Le cœur ne prévient pas toujours avant de frapper
Tout le monde sait qu'un infarctus ou un AVC, ça fait du bruit. Sauf que l'hypertension et l'athérosclérose, ces ennemis silencieux, s'installent des années durant sans un mot. Pas de douleur spectaculaire. Pas de signe d'alarme visible. Juste une usure lente, sournoise, comme la dette publique.
« Le cœur vieillit lui aussi ! Et certaines maladies cardiovasculaires évoluent pendant des années sans provoquer de symptômes marqués. C'est pourquoi il est important de ne pas attendre les premiers signes pour faire le point sur sa santé cardiaque », martèle le Dr Kierzek.
Ces signaux discrets que vous rabaissez à un « coup de fatigue »
Une gêne dans la poitrine à l'effort. Une sensation de pesanteur qui revient pendant plusieurs jours. Un essoufflement pour monter un étage ou faire son lit. Vous vous dites que c'est l'âge, que c'est le stress du travail, que ça passera. Sauf que ça ne passe pas.
« Un essoufflement inexpliqué qui s'installe sur plusieurs semaines doit également alerter. Monter un étage, marcher rapidement ou même faire son lit devient alors anormalement pénible, parfois avec une fatigue importante associée », précise le Dr Kierzek.
Le problème est simple. Ces signaux, on les ignore. On serre les dents. On continue. Comme toujours, c'est Nicolas qui paie quand ça finit aux urgences.

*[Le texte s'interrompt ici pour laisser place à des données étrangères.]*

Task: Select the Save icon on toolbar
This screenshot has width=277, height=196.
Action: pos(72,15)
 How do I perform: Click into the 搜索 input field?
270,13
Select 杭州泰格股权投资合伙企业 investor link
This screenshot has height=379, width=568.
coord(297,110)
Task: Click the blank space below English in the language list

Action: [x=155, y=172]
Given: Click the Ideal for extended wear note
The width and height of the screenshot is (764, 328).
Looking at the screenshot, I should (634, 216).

Après 50 ans, le bastion de votre santé mérite un audit complet
Passé 50 ans, un premier bilan cardiovasculaire complet est recommandé. Même lorsque tout semble aller bien. En l'absence de facteur de risque particulier, il peut ensuite être renouvelé tous les deux à trois ans.
Concrètement, ça se passe comment ? D'abord, une prise de tension. Simple, rapide, efficace. Ensuite, un bilan sanguin pour vérifier le cholestérol et la glycémie. Puis, un électrocardiogramme (ECG) permet de détecter certaines anomalies du rythme cardiaque. Quelques minutes et c'est fait.

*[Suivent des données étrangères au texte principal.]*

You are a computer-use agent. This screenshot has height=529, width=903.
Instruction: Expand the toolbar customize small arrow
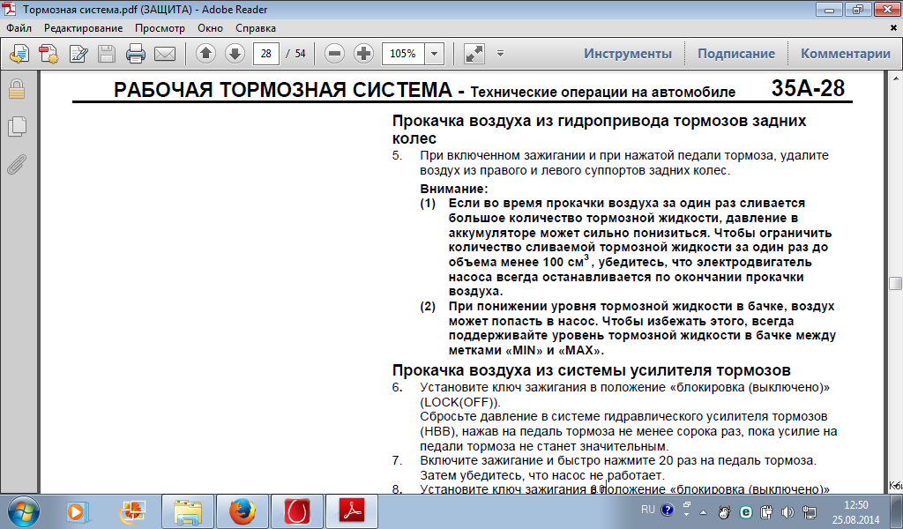pyautogui.click(x=500, y=54)
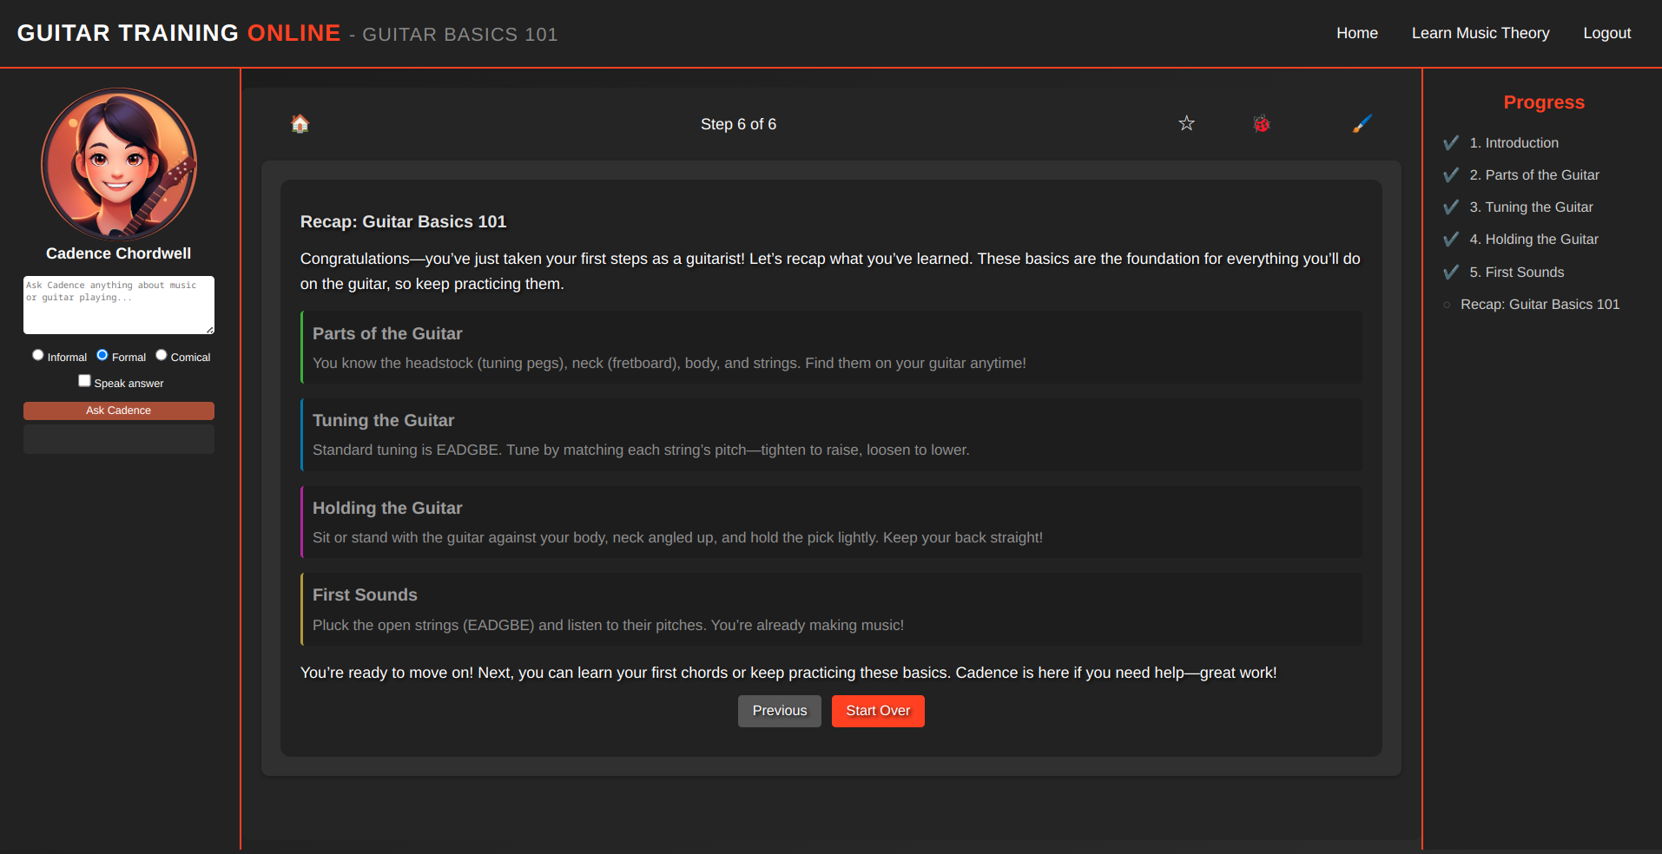1662x854 pixels.
Task: Click Cadence Chordwell avatar image
Action: click(x=119, y=164)
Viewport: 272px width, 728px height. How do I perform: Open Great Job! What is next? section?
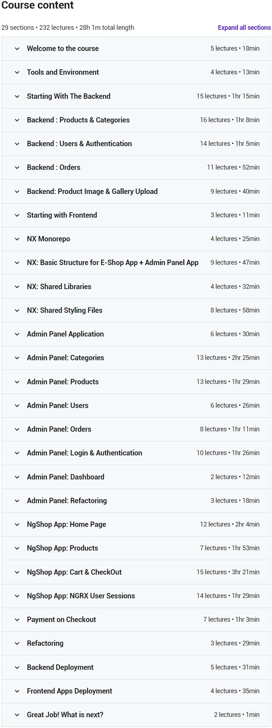136,715
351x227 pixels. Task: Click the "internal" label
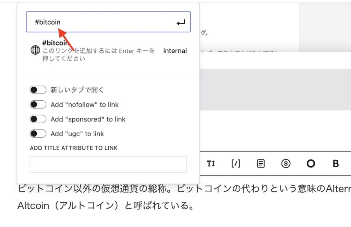(175, 51)
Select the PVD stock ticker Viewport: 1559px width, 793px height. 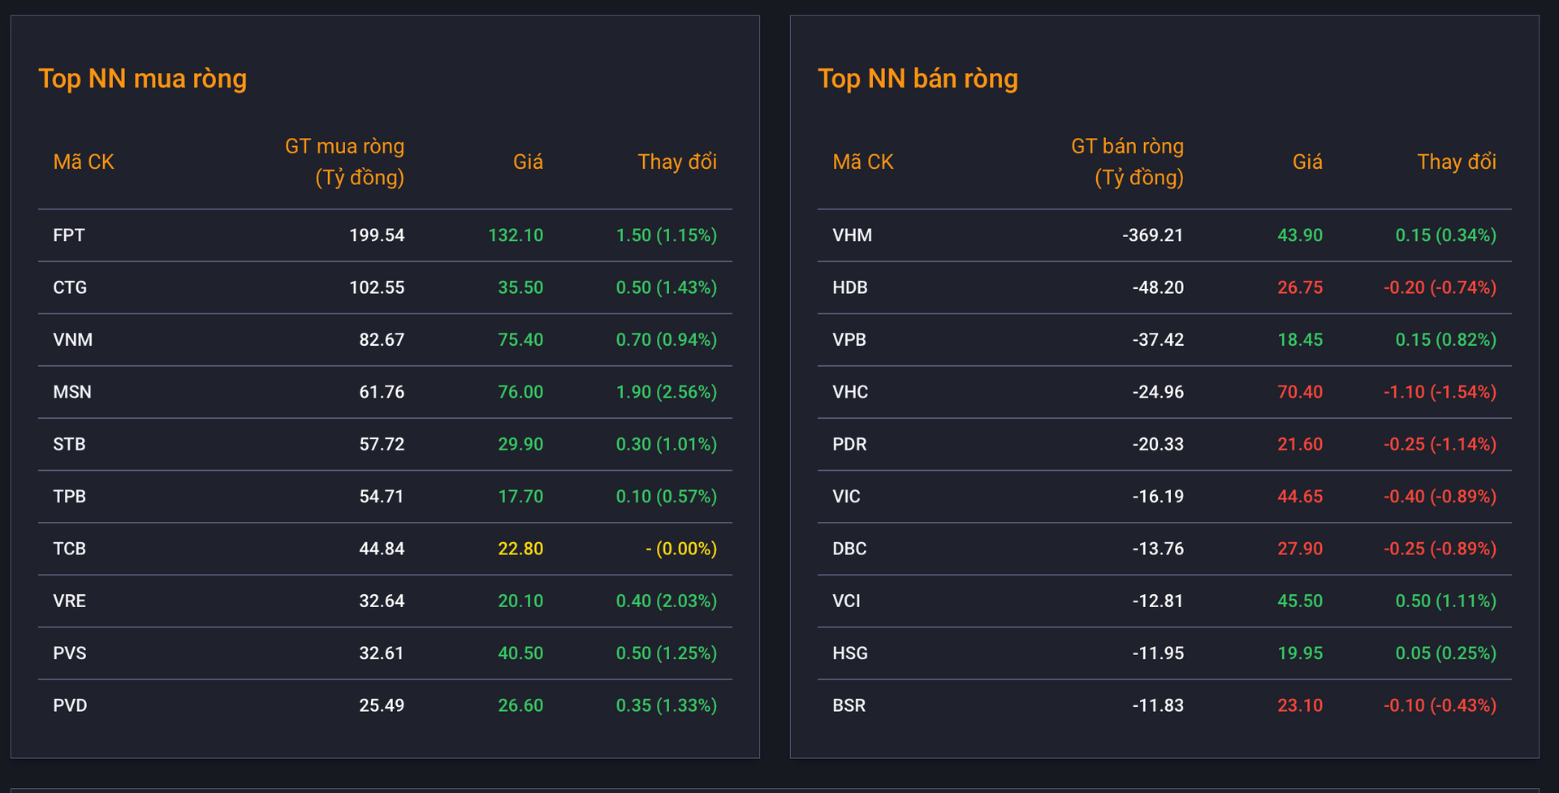70,705
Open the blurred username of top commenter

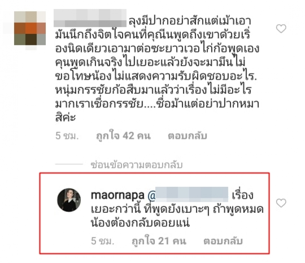90,18
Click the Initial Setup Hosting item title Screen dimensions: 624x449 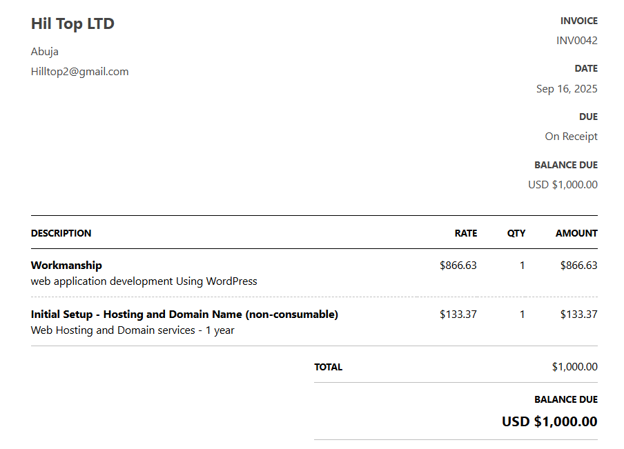[184, 315]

Coroscanner, score calcique, test d'effort : l'arsenal de la résistance cardiaque
Le coroscanner évalue l'état de vos artères coronaires. Il détecte les plaques d'athérome avant qu'elles ne provoquent un accident cardiaque. Prévention, le mot que nos dirigeants ont oublié.
Le score calcique coronaire mesure la quantité de calcium dans les artères du cœur. Il peut être proposé dès 45 ans chez l'homme et à partir de 50 ans chez la femme.

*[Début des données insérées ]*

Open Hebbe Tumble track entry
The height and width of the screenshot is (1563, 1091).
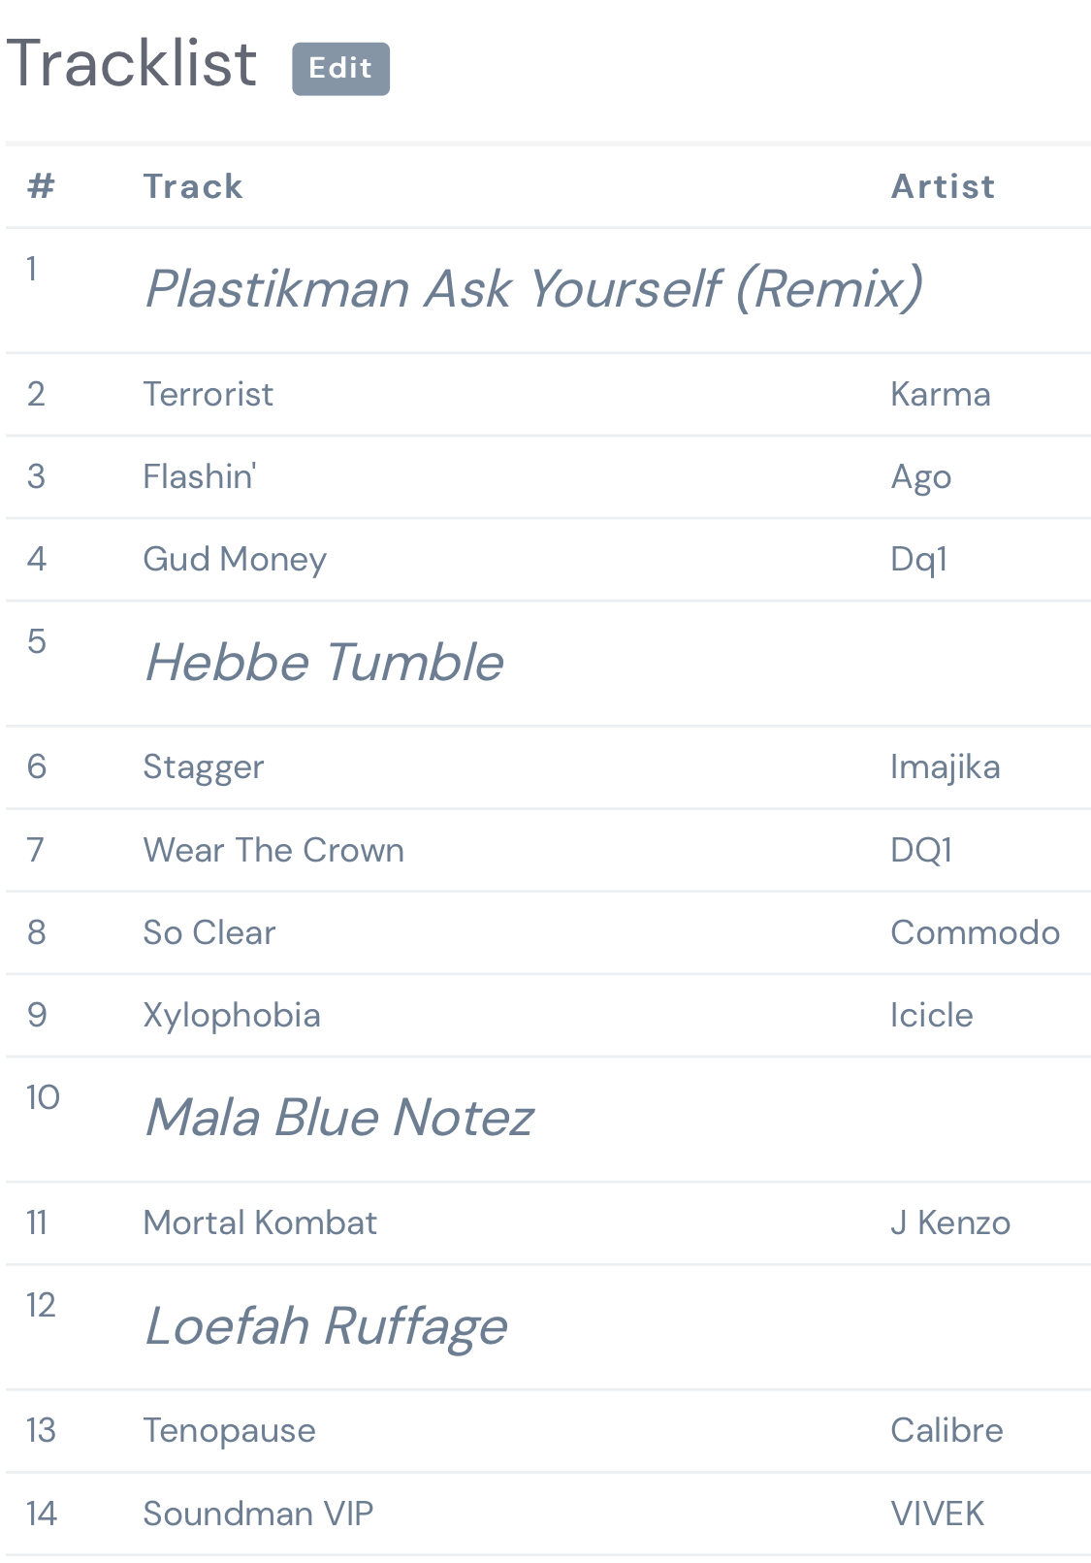pyautogui.click(x=324, y=663)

« Le score calcique permet d'identifier précocement une maladie coronaire silencieuse et d'adapter la prévention », précise le médecin.
L'interprétation des résultats :
- Score inférieur à 100 : risque faible.
- Score entre 100 et 400 : athérome débutant et risque accru.
- Score supérieur à 400 : risque cardiovasculaire élevé.
- Score supérieur à 1 000 : une coronarographie peut être envisagée pour préciser les lésions.
D'autres examens complètent l'arsenal selon votre profil. L'épreuve d'effort évalue la réaction du cœur lors d'un effort physique. L'IRM cardiaque analyse la structure du cœur ou recherche un infarctus passé inaperçu.
Facteurs de risque : quand il faut attaquer plus tôt
Chez certains, la surveillance doit commencer bien avant 50 ans. Chez les jeunes adultes présentant des facteurs de risque cardiovasculaire, un premier contrôle de la tension, de la glycémie et du cholestérol peut être justifié dès 20 à 25 ans. Un bilan plus complet est recommandé vers 40 ans, voire dès 35 ans lorsque plusieurs facteurs de risque sont présents.
La bonne nouvelle ? On peut agir. Arrêter de fumer. Bouger davantage. Perdre quelques kilos. Mieux contrôler son cholestérol. Autant de gestes simples qui ne coûtent rien au contribuable, contrairement aux traitements lourds que l'Assurance Maladie finance avec l'argent de Nicolas.
Prenez soin de votre cœur. L'État, lui, a d'autres priorités. Et ce n'est pas le gouvernement Macron qui viendra vous rappeler de faire un ECG.